Attorneys for a hunger-striking detainee at the U.S. prison at Guantanamo Bay, Cuba, said in court filings Friday that the manner in which military officials are force-feeding their client is akin to “torture” and a federal judge should order them to use what they view as more humane practices.

In their final, written pitch to U.S. District Judge Gladys Kessler, attorneys for Abu Wa’el Dhiab said the judge should step in to prevent the military from causing the 43-year-old detainee “gratuitous pain” as a response to his hunger strike. They said their client does not wish to die, but his on-and-off hunger strike is his only avenue to protest his prolonged detention without a trial.

Dhiab was arrested in Pakistan in 2002 and has been detained since without any charges being filed against him. He was cleared for transfer by the Obama administration in 2009 — and Uruguay has been identified as a possible landing spot — but the government has not been able to resettle him, most recently because of Uruguay’s political situation.

“Mr. Dhiab’s English is rudimentary, but his plea— ‘I am human!’ — is clear enough,” the detainee’s attorneys wrote. “So are his cries of pain.”

The case is one that has roiled the U.S. government and prison officials at Guantanamo Bay, who have urged Kessler not to intervene and have fought to keep secret some details of their force-feeding practices. Of particular note: they do not want the public to see videos of Dhiab being force-fed, arguing that their public release would pose a threat to national security.

Kessler has rejected the government’s arguments on that front, but on Thursday granted a Justice Department request to delay the release of the videos, giving attorneys and military officials another 30 days to redact them and consider whether they will appeal her order that they be revealed.

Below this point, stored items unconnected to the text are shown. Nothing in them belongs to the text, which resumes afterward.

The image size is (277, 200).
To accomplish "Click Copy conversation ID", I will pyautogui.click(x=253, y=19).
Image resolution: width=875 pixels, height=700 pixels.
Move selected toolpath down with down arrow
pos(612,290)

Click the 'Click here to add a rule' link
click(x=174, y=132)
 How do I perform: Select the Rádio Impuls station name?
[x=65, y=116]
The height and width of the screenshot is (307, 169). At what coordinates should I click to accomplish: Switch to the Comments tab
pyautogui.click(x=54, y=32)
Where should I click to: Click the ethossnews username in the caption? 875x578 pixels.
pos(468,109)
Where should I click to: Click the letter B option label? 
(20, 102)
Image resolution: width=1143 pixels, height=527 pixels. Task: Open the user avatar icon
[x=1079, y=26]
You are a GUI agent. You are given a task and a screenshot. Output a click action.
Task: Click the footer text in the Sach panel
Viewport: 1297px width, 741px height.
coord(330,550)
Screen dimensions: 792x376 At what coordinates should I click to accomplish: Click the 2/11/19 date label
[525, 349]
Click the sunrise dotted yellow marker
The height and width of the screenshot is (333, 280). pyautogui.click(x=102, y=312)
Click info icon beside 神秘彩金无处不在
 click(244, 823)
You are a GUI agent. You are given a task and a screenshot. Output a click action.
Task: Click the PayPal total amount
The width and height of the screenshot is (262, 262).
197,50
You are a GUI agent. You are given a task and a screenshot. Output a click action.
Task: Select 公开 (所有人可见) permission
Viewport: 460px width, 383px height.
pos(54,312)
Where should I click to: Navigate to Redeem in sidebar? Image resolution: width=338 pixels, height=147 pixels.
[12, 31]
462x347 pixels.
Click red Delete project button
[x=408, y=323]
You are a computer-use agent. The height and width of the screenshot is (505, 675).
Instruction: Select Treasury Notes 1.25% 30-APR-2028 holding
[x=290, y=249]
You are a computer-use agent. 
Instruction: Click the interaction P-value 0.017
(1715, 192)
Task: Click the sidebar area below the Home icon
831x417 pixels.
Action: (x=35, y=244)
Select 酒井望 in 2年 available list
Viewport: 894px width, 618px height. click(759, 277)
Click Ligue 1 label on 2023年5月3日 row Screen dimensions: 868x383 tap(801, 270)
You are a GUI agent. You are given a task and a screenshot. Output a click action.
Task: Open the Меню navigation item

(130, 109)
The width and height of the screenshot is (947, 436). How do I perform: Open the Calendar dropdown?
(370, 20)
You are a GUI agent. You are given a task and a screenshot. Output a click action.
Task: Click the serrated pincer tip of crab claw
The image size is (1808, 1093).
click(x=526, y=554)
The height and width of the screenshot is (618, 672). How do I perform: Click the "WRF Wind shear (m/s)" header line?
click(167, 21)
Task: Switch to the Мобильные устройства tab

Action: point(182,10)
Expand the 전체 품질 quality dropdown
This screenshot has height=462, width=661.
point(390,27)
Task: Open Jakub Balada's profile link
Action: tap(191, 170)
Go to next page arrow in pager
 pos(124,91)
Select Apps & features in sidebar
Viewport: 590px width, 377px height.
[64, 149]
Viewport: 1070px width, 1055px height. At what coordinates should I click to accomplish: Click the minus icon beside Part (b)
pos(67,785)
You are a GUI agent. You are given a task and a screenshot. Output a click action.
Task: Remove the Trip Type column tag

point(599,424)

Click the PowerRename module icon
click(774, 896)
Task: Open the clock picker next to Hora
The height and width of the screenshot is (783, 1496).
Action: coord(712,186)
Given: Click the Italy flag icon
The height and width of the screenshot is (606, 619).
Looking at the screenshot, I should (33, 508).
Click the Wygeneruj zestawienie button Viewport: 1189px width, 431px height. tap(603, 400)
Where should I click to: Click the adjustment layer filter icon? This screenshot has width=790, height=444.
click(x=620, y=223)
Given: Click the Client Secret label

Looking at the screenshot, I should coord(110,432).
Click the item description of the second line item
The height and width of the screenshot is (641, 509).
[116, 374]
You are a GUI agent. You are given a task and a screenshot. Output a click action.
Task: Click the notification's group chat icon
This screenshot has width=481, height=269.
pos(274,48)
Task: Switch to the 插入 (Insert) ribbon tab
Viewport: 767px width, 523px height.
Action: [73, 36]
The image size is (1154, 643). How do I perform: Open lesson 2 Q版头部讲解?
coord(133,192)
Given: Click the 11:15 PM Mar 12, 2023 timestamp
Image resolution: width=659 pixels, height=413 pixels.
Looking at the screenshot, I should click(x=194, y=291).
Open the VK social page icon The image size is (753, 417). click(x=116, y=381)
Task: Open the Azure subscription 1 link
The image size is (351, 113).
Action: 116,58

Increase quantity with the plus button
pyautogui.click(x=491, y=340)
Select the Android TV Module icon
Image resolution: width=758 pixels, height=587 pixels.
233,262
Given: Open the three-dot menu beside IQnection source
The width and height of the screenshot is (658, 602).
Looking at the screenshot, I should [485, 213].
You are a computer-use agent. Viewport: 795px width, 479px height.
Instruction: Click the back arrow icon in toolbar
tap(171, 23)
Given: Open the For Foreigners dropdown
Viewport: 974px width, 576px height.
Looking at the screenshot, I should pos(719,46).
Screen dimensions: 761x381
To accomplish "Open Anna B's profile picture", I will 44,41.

Government attorneys did not commit to filing appeal, but they argued in asking for a stay that the videos might help detainees or other U.S. enemies develop “countermeasures” or reveal the physical layout of Guantanamo Bay in such a way that it could “disrupt good order” there. They also said the videos might be used to “increase anti-American sentiment and inflame Muslim sensitivities overseas.”

A coalition of media organizations had resisted an open-ended delay in releasing the videos.

“Months from now, the evidence will still be of historic interest, but during the pendency of this proceeding, it is news,” the coalition wrote.

The judge and attorneys in the case have already seen the videos, and it is possible — even likely — Kessler could rule on how Dhiab is being force-fed before the dispute about their release is settled. The detainee wants a doctor — not prison officials — to determine when the feedings are absolutely necessary. He wants to be able to go to the sessions in a wheelchair. He wants fewer restraints used. And he wants the tube that is inserted in his nose for the feedings to be left in for days, rather than taken out after each time it is used.

“At Guantánamo Bay, the solution to so many problems — including a hunger strike — is an overwhelming show of brute force,” Dhiab’s attorneys wrote. “This mistreatment of Mr. Dhiab serves no legitimate penological interests, and indeed rises to the level of deliberate indifference. It should be stopped.”

Government attorneys on Friday urged Kessler not to issue any injunction forcing changes to the practices at Guantanamo Bay, arguing Dhiab had received “high-quality medical care” and his claims were “undercut by his consistent refusals to accept the medical treatment offered to him by the Guantanamo Bay medical staff.”

“When faced with an incredibly complex and challenging medical situation in which Petitioner was refusing to eat, refusing to cooperate with medical staff, and refusing labs and examinations, and showing clinical signs of malnutrition, the JTF-GTMO medical staff intervened appropriately to provide Petitioner with the necessary medical care to preserve his health and life,” government attorneys wrote. “This Court should not second guess this medical decision after the fact.”